VBefore a crucial parliamentary vote, several hundred thousand people across Israel protested against the planned weakening of the judiciary. Channel 13 estimates that around 170,000 people gathered in the center of the coastal city of Tel Aviv on Saturday evening, and 85,000 in Jerusalem. According to media reports, there were occasional violent clashes with the police.
Organizers of the protests put the number of participants across the country at more than half a million. It would be one of the biggest protest days since regular demonstrations began in early January. Altogether, Israel has around ten million inhabitants.
Protest march from Tel Aviv to Jerusalem
A protest march attended by thousands of Israelis also arrived in Jerusalem on Saturday, reports the Reuters news agency. The several-kilometer-long column of protesters arrived in the city with blue and white Israeli flags.
Several hundred demonstrators set off on the approximately 70-kilometer hike in Tel Aviv on Tuesday evening. In the past few days, the kilometer-long protest march has grown in size. Along the way, the protesters camped outdoors at night and were provided with food and drink by local residents.
According to estimates by the Israeli broadcaster Channel 13, more than 70,000 people took part on Saturday. Your plan is therefore to spend Sunday night in front of Parliament. The so-called adequacy clause is to be debated there again on Sunday. The decisive vote in the second and third reading is then planned for Monday.
Demonstrations against judicial reform have been going on for weeks
Protest leader Shikma Bressler, when asked if she thought the protesters would succeed in stopping the vote, replied that she didn’t know. “But voting is not the final step,” she told Reuters news agency.
For 29 weeks, tens of thousands of people in Israel have been demonstrating against judicial reform every Saturday. On Thursday evening, there had already been clashes between demonstrators and the police during protests in Tel Aviv.

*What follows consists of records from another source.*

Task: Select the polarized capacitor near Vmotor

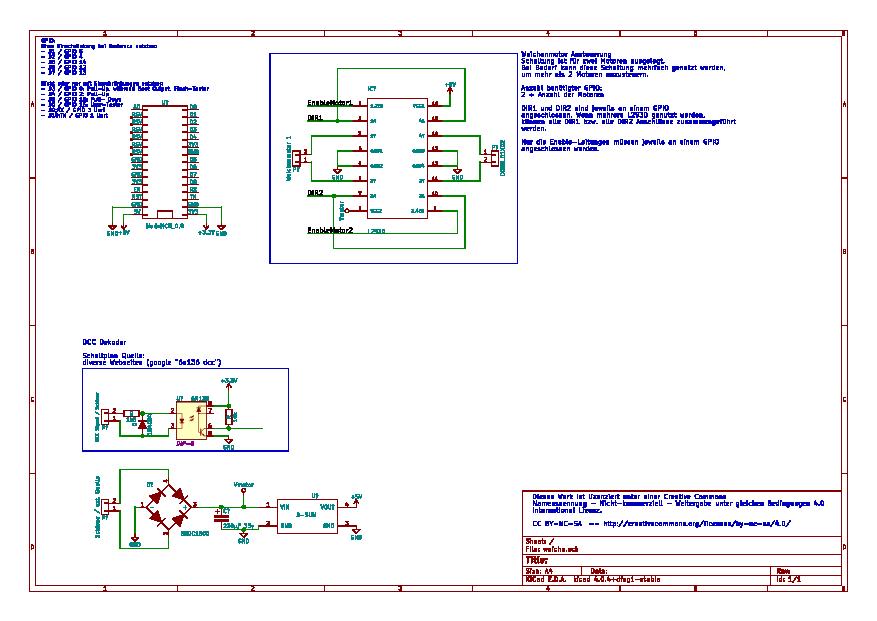Action: [221, 517]
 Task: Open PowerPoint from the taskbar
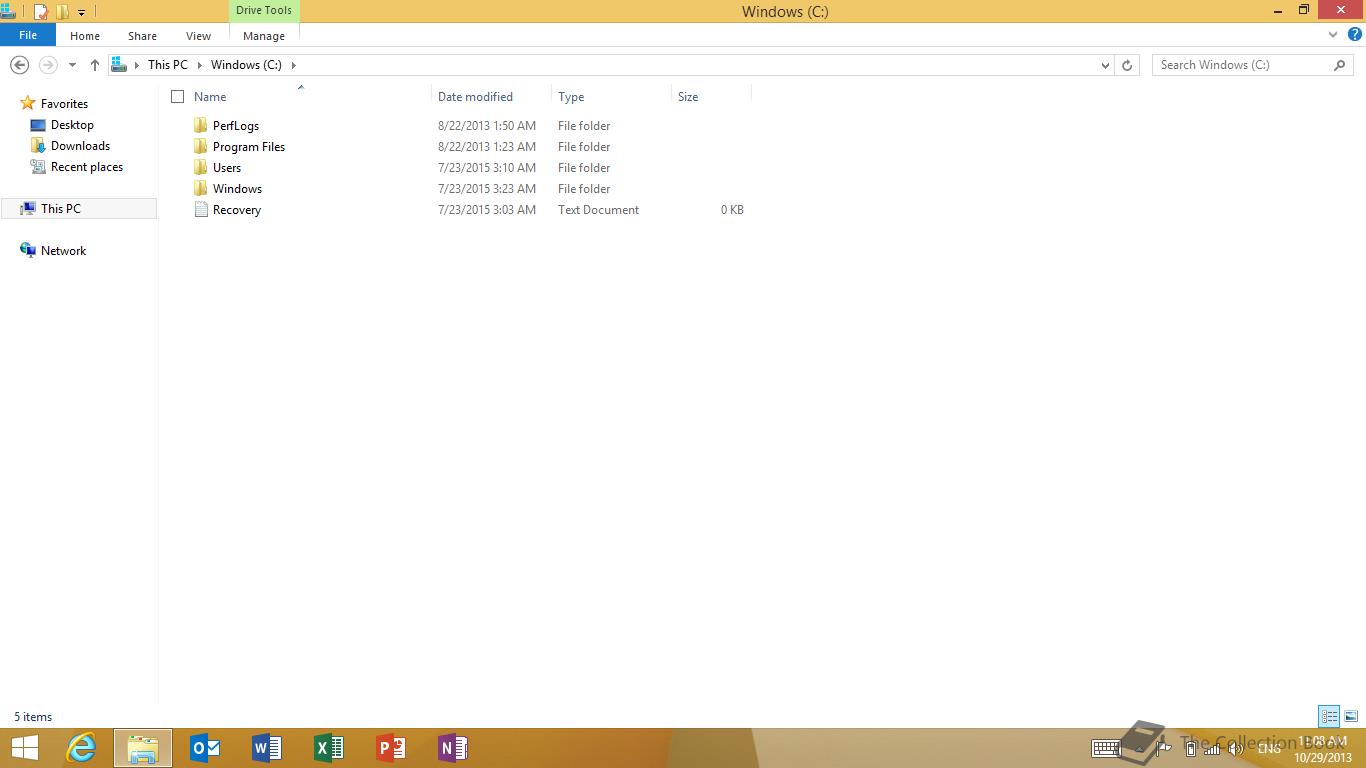pos(390,748)
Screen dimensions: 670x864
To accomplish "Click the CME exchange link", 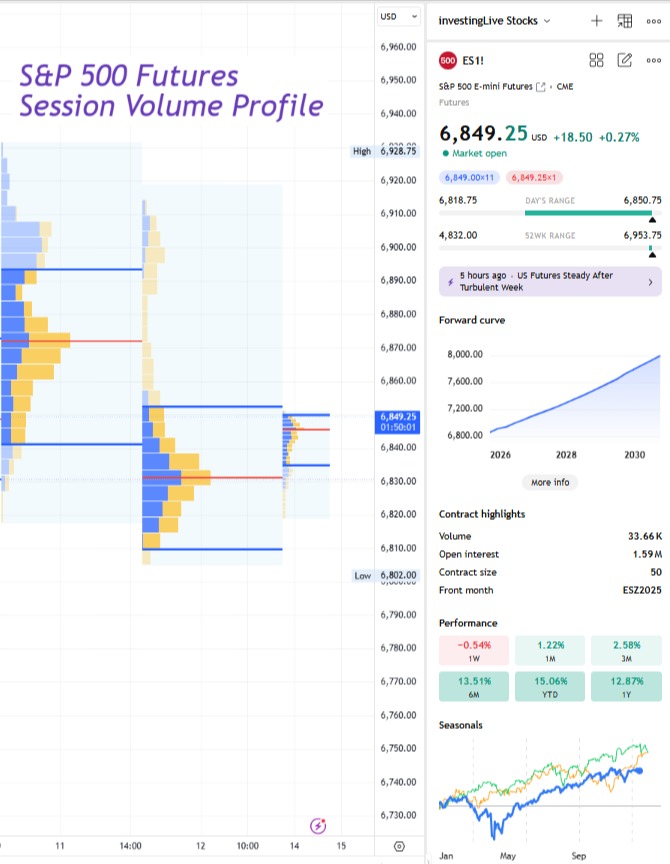I will (x=564, y=86).
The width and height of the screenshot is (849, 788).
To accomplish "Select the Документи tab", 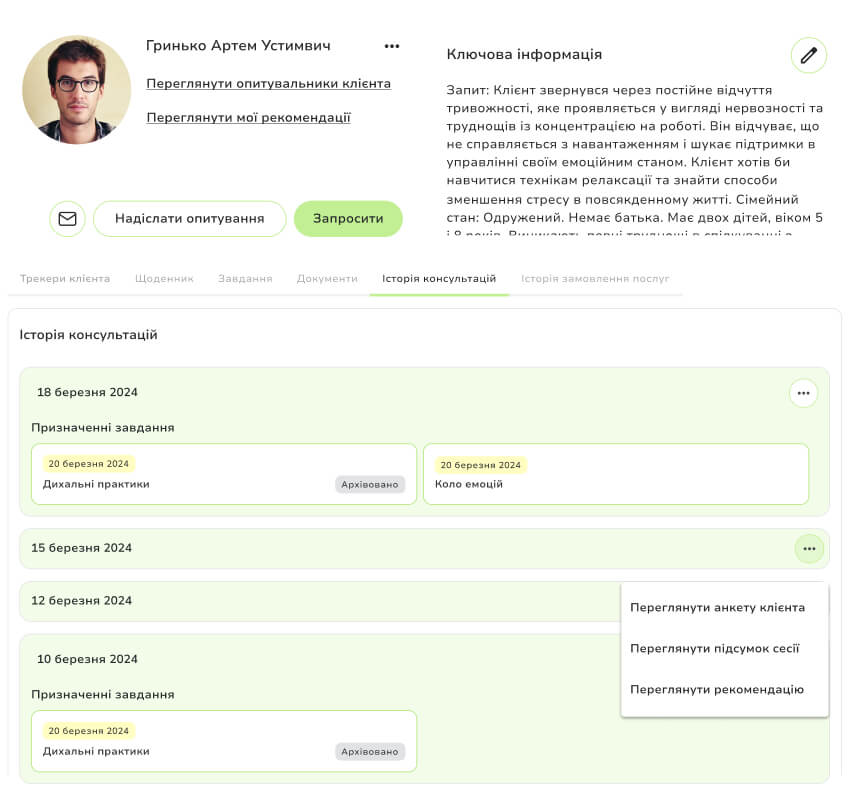I will pyautogui.click(x=327, y=279).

More than 1,100 Israeli Air Force reservists have threatened to suspend their voluntary service if parliament in Jerusalem passes the judicial reform. “We all have a collective responsibility to overcome deep divisions, polarization and rifts among the people,” 1,142 reservists said in a statement released on Friday.
They called on the government under Prime Minister Netanyahu to “find a broad consensus, to strengthen the trust of all sections of the people in the judicial system and to preserve its independence”. Any legislation executed in an “irrational manner would erode my willingness to continue risking my life and would force me, with great regret, to suspend my voluntary reserve duty,” the signatories, which include 235 fighter pilots, declared.
If MPs pass the law, they could remove the Supreme Court’s ability to declare government decisions “inappropriate” and thus overrule them. The clause is therefore considered to be one of the most controversial elements of the reform.